● **SUPPLIED DATA**:
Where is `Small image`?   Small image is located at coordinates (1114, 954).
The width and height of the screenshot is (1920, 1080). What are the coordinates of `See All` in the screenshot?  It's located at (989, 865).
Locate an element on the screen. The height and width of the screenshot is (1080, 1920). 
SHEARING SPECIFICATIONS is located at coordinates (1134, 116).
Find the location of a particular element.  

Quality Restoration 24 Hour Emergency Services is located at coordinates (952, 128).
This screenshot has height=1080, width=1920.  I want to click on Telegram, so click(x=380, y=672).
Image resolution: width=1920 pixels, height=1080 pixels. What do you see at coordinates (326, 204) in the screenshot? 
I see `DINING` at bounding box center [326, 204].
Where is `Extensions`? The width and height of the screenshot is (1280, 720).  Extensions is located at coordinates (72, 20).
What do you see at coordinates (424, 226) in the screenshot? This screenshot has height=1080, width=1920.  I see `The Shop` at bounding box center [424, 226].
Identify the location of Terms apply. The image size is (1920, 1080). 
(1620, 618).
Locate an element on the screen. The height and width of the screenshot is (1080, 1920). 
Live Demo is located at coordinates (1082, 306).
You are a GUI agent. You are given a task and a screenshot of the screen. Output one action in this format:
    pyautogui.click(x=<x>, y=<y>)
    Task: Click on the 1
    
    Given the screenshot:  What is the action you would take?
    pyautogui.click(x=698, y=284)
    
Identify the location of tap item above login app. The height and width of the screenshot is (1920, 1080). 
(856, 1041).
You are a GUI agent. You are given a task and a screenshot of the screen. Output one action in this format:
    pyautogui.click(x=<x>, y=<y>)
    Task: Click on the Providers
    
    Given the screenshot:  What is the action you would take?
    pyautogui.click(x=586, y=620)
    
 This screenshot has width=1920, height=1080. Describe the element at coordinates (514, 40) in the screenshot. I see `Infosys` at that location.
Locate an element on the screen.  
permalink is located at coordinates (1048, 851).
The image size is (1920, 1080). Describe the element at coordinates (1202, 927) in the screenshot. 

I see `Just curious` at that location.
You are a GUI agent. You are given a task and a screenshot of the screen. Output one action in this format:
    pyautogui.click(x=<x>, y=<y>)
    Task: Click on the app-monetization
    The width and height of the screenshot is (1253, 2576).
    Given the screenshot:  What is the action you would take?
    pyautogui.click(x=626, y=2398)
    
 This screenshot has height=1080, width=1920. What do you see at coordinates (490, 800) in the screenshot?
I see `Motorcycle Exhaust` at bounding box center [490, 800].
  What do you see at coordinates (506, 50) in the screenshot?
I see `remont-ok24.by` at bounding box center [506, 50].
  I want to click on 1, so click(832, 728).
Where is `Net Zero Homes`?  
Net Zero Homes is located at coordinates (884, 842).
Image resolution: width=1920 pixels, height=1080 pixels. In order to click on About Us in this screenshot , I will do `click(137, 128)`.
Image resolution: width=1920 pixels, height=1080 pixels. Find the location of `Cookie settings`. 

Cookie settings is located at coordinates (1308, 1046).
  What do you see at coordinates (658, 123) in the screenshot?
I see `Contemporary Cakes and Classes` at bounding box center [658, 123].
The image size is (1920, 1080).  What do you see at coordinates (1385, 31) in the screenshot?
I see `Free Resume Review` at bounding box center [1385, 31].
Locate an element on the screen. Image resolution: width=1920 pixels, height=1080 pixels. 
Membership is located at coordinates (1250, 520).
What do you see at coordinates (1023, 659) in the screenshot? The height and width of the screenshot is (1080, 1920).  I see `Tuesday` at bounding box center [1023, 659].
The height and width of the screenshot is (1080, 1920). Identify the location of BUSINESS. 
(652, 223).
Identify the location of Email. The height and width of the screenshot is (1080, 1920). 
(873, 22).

● **WRITTEN TASK**:
Repeat the data between the line containing "Find the location of a particular element." and the line containing "center [326, 204].", inclusive, with no changes.

● **RESPONSE**:
Find the location of a particular element.  

Quality Restoration 24 Hour Emergency Services is located at coordinates (952, 128).
This screenshot has height=1080, width=1920.  I want to click on Telegram, so click(x=380, y=672).
Image resolution: width=1920 pixels, height=1080 pixels. What do you see at coordinates (326, 204) in the screenshot? 
I see `DINING` at bounding box center [326, 204].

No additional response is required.